**Document:**

---
title: "Multimember Districts — AP Comp Gov Definition & Exam Guide"
description: "Multimember districts elect several representatives per district. In AP Comp Gov, Iran's Majles uses them, and they connect to PR systems and electoral rules in Unit 4."
canonical: "https://fiveable.me/ap-comp-gov/key-terms/multimember-districts"
type: "key-term"
subject: "AP Comparative Government"
unit: "Unit 4"
---

# Multimember Districts — AP Comp Gov Definition & Exam Guide

## Definition

Multimember districts are electoral districts where voters elect more than one representative from the same district. In AP Comparative Government, the key course-country example is Iran, where Majles members are directly elected in both single-member and multimember districts (Topic 4.1).

## What It Is

A multimember district is exactly what it sounds like. Instead of one district sending one winner to the [legislature](/ap-comp-gov/key-terms/legislature "fv-autolink"), one district sends several. So a single district might elect three or five representatives at once, depending on how many seats it's been assigned.

In [AP Comp Gov](/ap-comp-gov "fv-autolink"), this term lives in Topic 4.1 (Electoral Systems and Rules). The CED's essential knowledge (DEM-2.A.1) ties it directly to Iran: members of the Majles are directly elected in a mix of single-member and multimember districts, sometimes requiring a second round of voting if no candidate clears the threshold. Two more details make Iran's version unusual. Candidates must first be vetted by the Guardian Council, and the Majles operates without formal political parties. So even though the election itself is direct and competitive on paper, the rules upstream shape who can even appear on the ballot. That's the bigger [Unit 4](/ap-comp-gov/unit-4 "fv-autolink") point: electoral rules aren't neutral plumbing. Regimes design them, and sometimes redesign them, to advance political interests.

## Why It Matters

Multimember districts support learning objective AP Comp Gov 4.1.A, which asks you to describe electoral systems and election rules among course countries. The essential knowledge behind it (DEM-2.A.1) makes a sharp contrast. Some [regimes](/ap-comp-gov/key-terms/regime "fv-autolink") structure rules to allow genuinely competitive selection of representatives, while others change rules frequently to serve political interests. Iran's multimember districts sit right at that tension. The voting is direct and district-based, but Guardian Council vetting filters the candidate pool before voters ever get a say. Knowing the term lets you describe Iran's legislative elections precisely instead of vaguely, and it sets up comparisons with the UK's single-member plurality system, Russia and [Mexico](/ap-comp-gov/review-by-country/mexico/study-guide/kBdQHh6UAoZ9orsL "fv-autolink")'s mixed systems, and pure proportional representation. Unit 4 questions love asking how district structure shapes party systems and representation, so this is foundational vocabulary.

## Connections

### [Proportional Representation (Unit 4)](/ap-comp-gov/key-terms/proportional-representation)

PR systems need multimember districts to work. You can't divide seats proportionally among parties if a district only has one seat to give. So when you see a country using PR (like the party-list portions of Mexico's or [Russia](/ap-comp-gov/key-terms/russia "fv-autolink")'s legislatures), multimember districts are baked into the design.

### [Plurality System (Unit 4)](/ap-comp-gov/key-terms/plurality-system)

[Plurality](/ap-comp-gov/key-terms/plurality "fv-autolink") (first-past-the-post) usually pairs with single-member districts, like the UK's House of Commons. The contrast is the point. Single-member plurality tends to produce two dominant parties, while multimember districts open the door to broader representation, or in Iran's case, a partyless legislature filled district by district.

**Supplied information:**
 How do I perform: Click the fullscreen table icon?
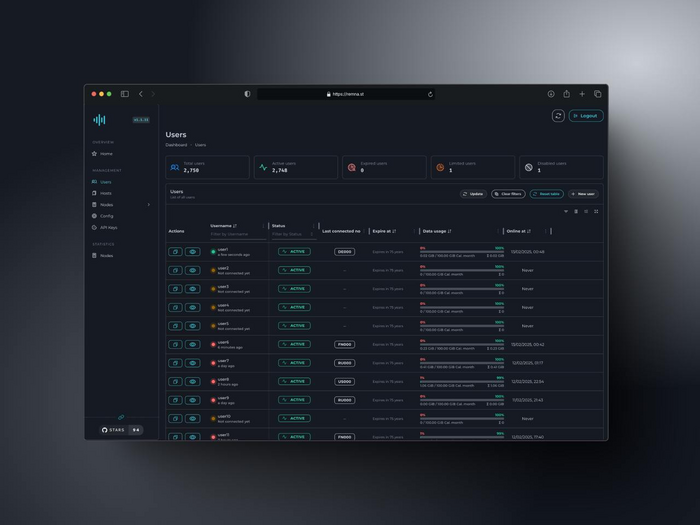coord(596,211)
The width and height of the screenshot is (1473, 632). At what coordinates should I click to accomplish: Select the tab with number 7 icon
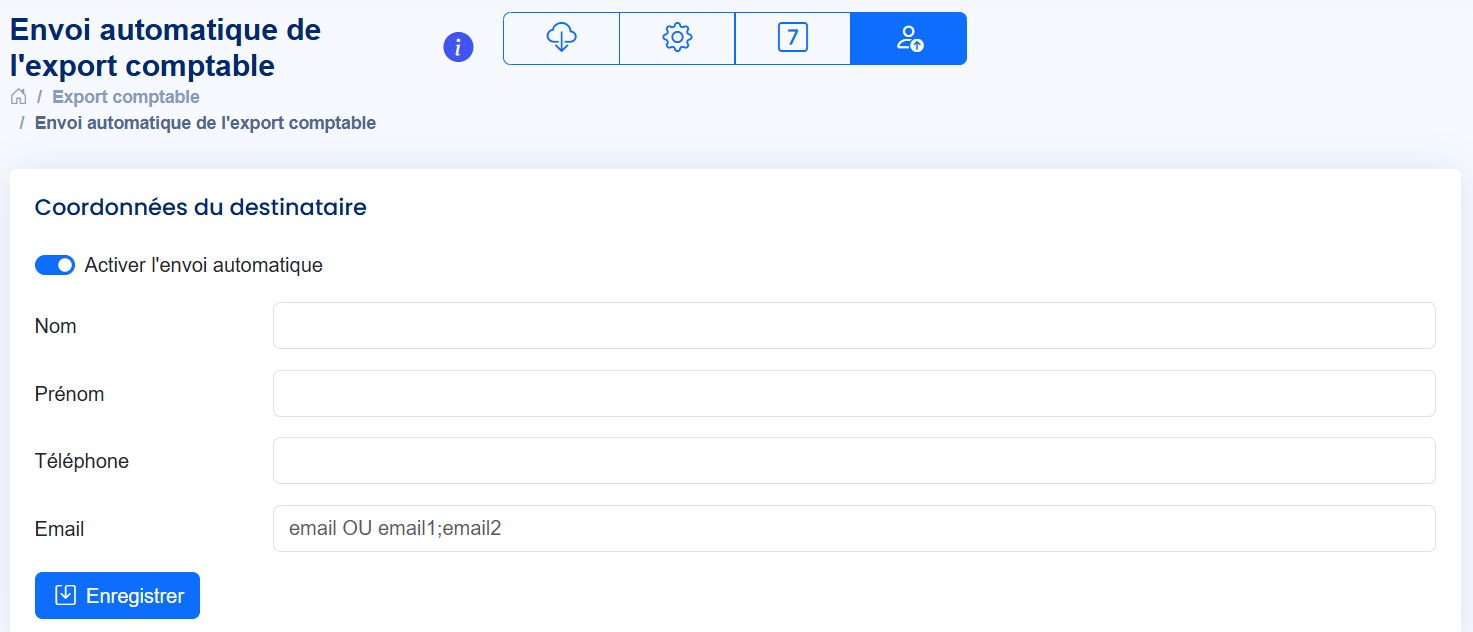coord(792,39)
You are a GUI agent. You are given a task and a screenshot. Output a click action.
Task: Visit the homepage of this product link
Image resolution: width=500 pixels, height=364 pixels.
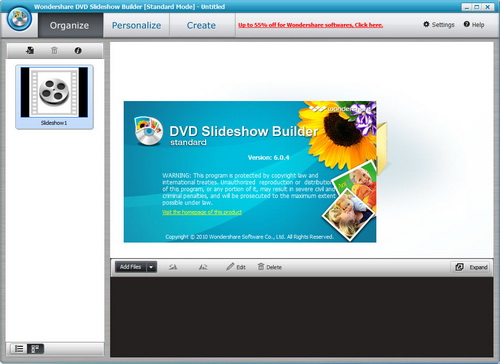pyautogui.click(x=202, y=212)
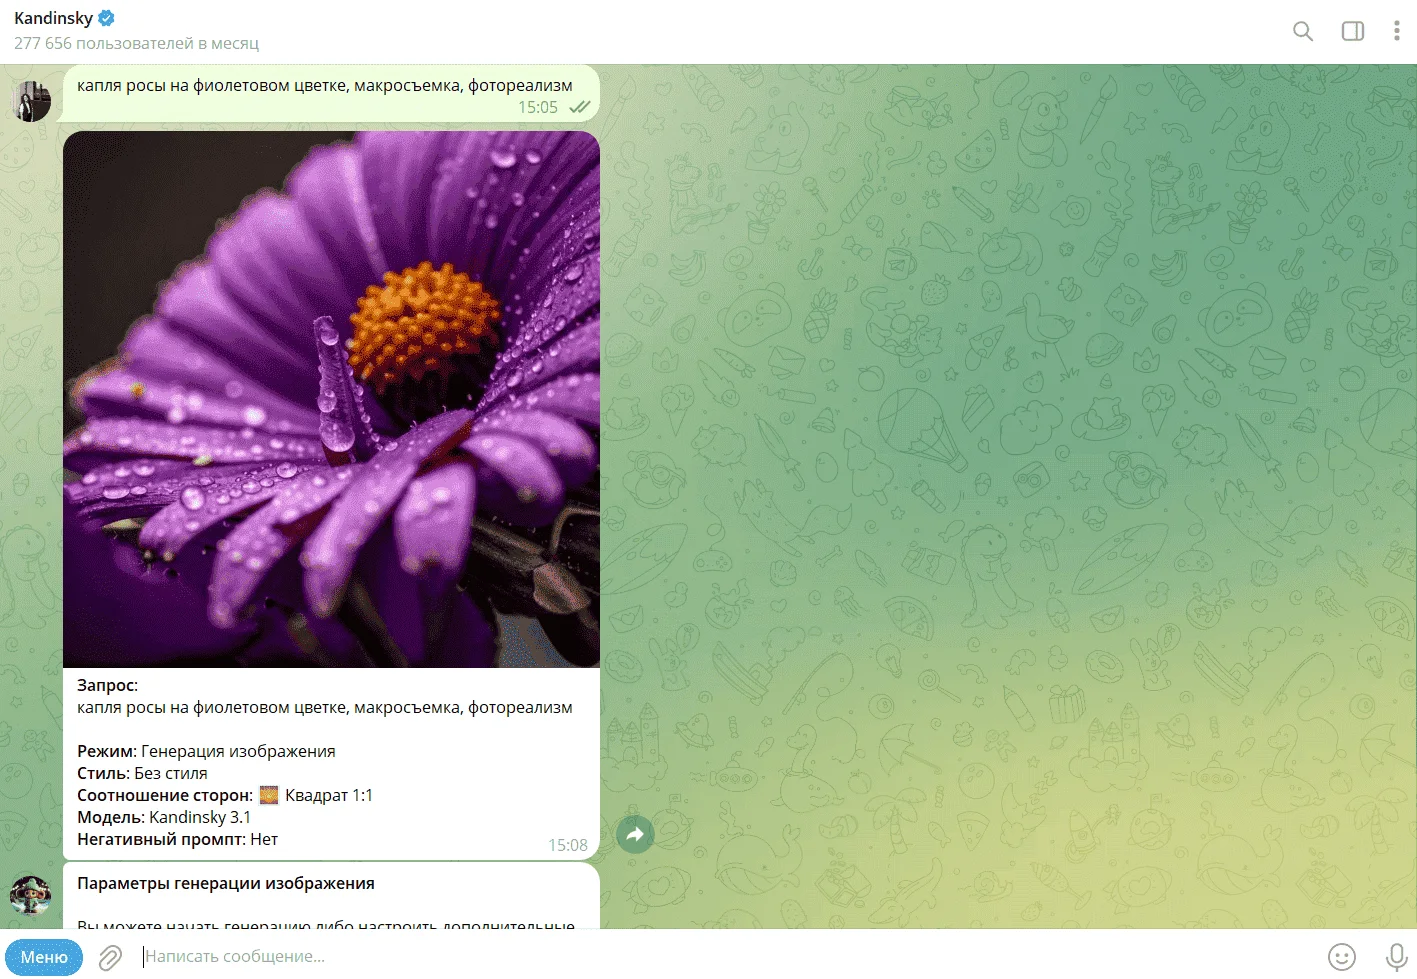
---
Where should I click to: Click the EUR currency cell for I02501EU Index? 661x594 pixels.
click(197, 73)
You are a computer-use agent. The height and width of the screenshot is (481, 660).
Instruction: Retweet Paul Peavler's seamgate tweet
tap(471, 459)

**The exercise:**
According to the entry about multimember districts, which body must vet candidates before they can run for Iran's Majles? Rely only on the entry about multimember districts, not on the material.

**Output of the task:**
The Guardian Council.